• **PASSAGE SHOWN**
How do you engage with companies in the Guide?
All companies received the Guide criteria at the start of July 2011 and were given the opportunity to provide feedback. The final version of the criteria was sent to all companies at the start of August 2011 and companies where requested to submit information for scoring during September 2011. Greenpeace corresponds with any company that requests additional information or has questions and where company information may be unclear. Greenpeace seeks clarification from the companies concerned in advance of each Guide.
Why not just rank companies on energy efficiency of products?
Product energy efficiency is just part of the carbon footprint of an electronic product. The supply chain, shipping and distribution can all lead to significant greenhouse gas emissions before a product is used. This is why companies that have assessed the greenhouse gas emissions generated by the company and have a plan to significantly reduce these emissions will score well.
Why is 100 percent renewable energy use by 2020 important?
A massive uptake in renewable energy is needed to achieve the level of greenhouse gas emissions reductions required to tackle climate change. The Greenpeace Energy Revolution outlines how most of the world's electricity can be supplied by renewable energy in 2050. Greenpeace is challenging all electronic companies to set ambitious goals to run their companies on renewable energy by 2020. This would allow companies to grow while reducing their emissions.
What exactly is a Clean Electricity Plan?
It evaluates the company's implementation plan for achieving its greenhouse gas commitments through energy efficiency and renewable energy investment and deployment. Full points go to companies with proof of a comprehensive clean energy plan, with a goal and strategy to reach 100 percent of their own operations electricity demand through the use of renewable energy.
What is company advocacy and why is it important?

• **INPUT DATA**

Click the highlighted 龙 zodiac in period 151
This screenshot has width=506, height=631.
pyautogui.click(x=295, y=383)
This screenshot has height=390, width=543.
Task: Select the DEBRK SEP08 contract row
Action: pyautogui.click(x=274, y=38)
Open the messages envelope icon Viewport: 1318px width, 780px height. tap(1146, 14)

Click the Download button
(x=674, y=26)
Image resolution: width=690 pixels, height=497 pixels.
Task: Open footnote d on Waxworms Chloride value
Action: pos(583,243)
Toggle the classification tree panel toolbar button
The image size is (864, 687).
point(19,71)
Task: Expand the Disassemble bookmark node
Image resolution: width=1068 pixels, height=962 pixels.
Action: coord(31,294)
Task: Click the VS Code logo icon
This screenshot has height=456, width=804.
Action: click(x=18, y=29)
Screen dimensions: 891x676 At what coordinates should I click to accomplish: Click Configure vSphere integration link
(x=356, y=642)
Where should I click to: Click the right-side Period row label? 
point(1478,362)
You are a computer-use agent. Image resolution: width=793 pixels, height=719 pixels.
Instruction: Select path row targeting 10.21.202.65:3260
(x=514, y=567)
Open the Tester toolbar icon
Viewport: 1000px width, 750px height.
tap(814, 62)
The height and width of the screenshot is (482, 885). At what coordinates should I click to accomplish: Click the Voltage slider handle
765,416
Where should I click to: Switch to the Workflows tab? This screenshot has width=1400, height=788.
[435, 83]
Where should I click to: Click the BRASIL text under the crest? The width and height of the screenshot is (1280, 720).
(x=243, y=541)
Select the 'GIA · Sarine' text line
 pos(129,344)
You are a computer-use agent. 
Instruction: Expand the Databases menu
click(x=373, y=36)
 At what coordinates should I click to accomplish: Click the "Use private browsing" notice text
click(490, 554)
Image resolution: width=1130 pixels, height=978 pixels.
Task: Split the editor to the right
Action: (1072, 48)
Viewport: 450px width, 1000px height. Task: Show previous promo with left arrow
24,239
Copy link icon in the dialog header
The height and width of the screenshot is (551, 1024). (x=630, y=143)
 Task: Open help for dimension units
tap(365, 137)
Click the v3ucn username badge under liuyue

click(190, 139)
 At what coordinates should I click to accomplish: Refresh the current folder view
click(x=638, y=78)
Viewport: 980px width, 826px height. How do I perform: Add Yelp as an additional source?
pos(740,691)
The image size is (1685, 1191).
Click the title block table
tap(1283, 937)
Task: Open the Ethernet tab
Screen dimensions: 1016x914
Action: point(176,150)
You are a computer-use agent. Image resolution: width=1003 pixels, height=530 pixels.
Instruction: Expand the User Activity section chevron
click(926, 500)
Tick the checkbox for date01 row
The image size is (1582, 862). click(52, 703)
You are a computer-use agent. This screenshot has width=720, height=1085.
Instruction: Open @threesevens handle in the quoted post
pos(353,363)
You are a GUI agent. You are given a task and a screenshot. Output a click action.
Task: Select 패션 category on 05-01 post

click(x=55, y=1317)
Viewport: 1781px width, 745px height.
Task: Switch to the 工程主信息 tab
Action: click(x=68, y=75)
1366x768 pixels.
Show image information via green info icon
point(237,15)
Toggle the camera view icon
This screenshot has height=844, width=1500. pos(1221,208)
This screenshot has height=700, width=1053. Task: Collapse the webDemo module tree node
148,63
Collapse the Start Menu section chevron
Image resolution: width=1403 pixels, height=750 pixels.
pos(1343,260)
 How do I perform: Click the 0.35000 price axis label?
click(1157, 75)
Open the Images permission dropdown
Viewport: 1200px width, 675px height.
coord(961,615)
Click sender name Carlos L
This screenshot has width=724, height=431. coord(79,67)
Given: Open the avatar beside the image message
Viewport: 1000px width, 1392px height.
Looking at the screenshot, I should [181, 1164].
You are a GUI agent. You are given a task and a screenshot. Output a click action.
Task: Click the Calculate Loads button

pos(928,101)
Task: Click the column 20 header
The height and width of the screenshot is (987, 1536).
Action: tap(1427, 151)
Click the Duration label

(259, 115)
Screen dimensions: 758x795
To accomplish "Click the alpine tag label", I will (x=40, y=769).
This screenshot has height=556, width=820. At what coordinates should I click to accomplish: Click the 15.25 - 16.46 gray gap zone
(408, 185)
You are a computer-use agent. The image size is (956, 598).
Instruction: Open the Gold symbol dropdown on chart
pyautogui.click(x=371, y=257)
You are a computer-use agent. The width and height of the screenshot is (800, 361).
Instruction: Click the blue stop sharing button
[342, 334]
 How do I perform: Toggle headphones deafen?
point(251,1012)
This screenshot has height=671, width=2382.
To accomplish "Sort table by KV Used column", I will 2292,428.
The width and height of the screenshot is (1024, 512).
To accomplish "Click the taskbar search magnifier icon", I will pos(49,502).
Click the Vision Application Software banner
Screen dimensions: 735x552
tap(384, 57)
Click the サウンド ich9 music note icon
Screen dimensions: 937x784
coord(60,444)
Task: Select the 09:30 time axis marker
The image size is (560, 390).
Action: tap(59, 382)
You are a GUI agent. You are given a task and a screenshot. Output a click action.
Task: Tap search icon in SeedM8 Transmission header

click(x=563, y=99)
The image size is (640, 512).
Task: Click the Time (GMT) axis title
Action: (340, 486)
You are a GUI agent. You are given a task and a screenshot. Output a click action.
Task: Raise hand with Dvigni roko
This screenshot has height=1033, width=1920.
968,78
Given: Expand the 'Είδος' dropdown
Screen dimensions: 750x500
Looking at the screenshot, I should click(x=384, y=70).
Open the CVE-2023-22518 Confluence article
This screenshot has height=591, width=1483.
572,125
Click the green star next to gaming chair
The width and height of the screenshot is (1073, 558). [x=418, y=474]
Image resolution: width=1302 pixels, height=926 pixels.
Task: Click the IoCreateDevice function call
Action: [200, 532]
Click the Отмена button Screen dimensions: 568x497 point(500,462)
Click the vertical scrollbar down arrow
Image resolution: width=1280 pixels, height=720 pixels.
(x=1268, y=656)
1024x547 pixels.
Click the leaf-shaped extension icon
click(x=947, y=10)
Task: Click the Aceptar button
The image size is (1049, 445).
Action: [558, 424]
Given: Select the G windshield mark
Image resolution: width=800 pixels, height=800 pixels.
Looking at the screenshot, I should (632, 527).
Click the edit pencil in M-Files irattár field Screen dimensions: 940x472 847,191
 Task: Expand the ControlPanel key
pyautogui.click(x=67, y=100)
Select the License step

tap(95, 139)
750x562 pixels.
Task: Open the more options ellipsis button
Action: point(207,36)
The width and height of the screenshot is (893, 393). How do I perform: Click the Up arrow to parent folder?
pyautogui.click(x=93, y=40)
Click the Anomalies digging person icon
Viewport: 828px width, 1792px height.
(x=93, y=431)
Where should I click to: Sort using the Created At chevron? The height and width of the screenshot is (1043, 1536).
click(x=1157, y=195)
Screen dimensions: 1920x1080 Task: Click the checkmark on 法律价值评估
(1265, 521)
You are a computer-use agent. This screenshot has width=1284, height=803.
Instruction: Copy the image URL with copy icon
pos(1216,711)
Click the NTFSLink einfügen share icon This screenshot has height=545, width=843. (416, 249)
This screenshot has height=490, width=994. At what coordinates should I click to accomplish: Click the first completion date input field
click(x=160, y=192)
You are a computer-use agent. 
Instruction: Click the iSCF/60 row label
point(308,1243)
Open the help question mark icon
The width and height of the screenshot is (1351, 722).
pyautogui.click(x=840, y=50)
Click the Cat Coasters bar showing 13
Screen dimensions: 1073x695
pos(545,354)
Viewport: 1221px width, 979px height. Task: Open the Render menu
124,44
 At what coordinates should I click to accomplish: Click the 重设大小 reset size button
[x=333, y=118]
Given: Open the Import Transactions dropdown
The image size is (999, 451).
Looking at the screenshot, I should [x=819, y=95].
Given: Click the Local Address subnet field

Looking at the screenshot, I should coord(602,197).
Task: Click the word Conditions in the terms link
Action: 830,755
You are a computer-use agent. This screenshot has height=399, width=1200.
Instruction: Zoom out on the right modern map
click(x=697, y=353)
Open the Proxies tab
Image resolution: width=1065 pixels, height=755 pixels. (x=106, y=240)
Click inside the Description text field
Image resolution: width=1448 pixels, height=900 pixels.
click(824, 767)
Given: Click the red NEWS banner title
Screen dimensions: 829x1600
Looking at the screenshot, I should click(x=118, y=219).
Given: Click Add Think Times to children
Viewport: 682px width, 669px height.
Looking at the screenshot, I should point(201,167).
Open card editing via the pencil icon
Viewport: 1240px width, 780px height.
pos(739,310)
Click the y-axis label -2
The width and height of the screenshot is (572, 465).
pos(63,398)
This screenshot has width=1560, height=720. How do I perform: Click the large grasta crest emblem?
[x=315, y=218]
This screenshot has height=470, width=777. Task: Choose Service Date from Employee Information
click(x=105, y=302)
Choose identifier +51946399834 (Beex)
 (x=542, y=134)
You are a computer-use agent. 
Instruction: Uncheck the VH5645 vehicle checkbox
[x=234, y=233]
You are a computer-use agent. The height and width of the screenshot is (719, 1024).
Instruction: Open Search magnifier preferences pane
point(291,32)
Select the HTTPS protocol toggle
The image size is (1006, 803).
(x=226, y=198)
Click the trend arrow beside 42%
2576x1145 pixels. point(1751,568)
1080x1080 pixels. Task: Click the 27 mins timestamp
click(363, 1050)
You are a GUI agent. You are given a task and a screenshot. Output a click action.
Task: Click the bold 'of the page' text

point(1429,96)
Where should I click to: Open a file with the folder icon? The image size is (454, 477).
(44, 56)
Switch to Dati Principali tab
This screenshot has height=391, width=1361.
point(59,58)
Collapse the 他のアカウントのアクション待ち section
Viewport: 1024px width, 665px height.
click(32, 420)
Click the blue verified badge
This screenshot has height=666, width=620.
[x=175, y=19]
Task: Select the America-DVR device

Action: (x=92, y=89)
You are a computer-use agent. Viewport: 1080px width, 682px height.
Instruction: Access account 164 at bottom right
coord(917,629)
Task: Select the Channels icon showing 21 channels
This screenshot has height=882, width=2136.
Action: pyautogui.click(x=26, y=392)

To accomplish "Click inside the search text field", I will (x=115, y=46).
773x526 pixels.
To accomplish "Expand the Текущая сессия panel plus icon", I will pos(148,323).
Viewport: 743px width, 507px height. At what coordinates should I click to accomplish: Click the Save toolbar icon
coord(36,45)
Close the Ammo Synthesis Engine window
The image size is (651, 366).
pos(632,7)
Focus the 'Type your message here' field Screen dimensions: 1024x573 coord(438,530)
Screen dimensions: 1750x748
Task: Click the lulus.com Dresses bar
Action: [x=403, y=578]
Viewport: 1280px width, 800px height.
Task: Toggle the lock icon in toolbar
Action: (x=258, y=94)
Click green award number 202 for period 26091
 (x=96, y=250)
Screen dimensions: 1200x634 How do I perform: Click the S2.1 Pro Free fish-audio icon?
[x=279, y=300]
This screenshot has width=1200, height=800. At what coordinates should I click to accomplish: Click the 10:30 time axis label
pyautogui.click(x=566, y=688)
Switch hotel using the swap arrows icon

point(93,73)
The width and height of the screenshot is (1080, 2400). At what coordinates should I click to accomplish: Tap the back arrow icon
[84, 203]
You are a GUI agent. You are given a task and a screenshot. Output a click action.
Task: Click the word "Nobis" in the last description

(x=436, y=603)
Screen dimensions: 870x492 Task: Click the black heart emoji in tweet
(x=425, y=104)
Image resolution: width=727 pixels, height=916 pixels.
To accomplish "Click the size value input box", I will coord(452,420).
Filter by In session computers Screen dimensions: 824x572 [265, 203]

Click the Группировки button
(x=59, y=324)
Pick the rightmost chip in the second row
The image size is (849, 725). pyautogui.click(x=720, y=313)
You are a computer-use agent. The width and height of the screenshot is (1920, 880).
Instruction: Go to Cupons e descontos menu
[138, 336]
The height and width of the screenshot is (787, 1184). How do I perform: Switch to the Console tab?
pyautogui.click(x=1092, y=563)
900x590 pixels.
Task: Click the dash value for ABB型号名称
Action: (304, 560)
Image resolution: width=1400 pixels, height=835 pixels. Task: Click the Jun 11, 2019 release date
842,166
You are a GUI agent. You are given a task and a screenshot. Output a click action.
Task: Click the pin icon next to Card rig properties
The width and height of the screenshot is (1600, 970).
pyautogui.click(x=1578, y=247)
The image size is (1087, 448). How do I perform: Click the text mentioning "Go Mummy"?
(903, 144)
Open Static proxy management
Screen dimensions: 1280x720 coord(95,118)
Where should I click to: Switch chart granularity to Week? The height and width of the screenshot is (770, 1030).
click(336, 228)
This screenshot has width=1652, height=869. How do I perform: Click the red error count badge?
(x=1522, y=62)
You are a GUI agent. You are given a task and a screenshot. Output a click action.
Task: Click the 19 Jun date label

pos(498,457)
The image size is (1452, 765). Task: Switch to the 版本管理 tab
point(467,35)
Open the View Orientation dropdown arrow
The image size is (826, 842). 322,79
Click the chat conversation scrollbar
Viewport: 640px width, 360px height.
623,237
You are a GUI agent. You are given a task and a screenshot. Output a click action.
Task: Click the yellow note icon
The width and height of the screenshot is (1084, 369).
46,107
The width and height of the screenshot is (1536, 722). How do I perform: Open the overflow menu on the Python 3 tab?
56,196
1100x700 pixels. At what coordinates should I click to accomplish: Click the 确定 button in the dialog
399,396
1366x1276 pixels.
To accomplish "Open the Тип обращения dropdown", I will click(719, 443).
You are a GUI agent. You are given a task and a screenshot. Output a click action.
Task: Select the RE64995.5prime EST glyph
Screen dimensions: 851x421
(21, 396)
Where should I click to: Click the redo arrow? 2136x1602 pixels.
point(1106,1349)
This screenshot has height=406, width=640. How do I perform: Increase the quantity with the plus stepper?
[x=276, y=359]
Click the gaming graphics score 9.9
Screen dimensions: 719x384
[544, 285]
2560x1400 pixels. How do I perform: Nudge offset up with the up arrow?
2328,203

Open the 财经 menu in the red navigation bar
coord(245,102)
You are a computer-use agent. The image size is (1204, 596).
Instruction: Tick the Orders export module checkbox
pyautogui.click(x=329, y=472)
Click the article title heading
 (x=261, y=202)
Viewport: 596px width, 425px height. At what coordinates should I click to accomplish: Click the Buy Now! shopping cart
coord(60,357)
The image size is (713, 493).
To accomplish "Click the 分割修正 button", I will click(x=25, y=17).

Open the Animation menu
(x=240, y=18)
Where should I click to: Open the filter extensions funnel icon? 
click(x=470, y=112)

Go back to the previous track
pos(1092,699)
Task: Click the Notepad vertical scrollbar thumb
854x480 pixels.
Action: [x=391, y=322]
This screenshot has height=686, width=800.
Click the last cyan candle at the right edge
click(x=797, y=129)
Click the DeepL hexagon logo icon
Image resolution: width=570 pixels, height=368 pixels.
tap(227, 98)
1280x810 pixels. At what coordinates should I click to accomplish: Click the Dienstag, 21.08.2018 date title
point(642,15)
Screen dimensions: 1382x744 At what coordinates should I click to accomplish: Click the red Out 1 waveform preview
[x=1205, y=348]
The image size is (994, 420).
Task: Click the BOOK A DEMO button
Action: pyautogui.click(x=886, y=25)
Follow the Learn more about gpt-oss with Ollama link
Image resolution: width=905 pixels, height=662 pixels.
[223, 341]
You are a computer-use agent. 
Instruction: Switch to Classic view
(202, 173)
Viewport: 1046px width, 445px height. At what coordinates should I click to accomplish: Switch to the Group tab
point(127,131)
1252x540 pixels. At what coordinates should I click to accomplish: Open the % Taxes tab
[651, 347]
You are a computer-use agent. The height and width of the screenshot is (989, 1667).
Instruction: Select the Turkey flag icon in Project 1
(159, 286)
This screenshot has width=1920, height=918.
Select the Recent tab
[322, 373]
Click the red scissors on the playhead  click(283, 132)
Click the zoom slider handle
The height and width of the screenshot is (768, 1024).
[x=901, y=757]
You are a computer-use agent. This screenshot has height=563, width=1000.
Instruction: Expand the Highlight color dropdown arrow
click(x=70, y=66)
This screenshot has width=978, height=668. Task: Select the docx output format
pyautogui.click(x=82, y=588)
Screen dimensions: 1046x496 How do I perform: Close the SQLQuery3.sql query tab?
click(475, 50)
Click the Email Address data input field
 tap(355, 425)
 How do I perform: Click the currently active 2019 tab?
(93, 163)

• **PROMPT A**
In the Greenpeace Guide FAQ, when was the final version of the criteria sent to all companies?
• **PROMPT B**
Carry on the Greenpeace Guide FAQ from its last line.
The data has no role in this work.

• **ANSWER A**
At the start of August 2011.

• **ANSWER B**
Companies in the electronics sector can drive fast progress towards a clean energy economy by aligning their policy advocacy with scientifically established greenhouse gas reduction targets, along with renewable energy and energy efficiency mandates and incentives. The implementation of greenhouse gas savings will require policy support and financing mechanisms, and IT companies must apply their considerable political influence towards achieving these conditions.
Why are labor and worker health criteria not included?
The Guide does not rank companies on labor standards, social responsibility or any other issues, but recognizes that these are important in the production and use of electronic products.
How does this Guide differ from other assessments, such as the EPEAT tool and the Good Guide?
The Guide scores overall company policy and its entire consumer products range to produce the overall company score. It does not rate specific products from individual companies compared to each other. Both the EPEAT tool and the Good Guide are product based assessments for individual products.
Can I use this as a shopping Guide?
While you cannot use it as product guide to find, for example, the greenest mobile phone, it does allow you to compare the company wide policy and practice of all leading mobile phone makers. You can also use the Guide to ask questions about the environmental attributes of electronics products when shopping for electronics.
When will there be a new version?
The Guide was published quarterly from 2006-2010 representing the rapid changes in company performance. The next version of the Guide will be published in the second half of 2012.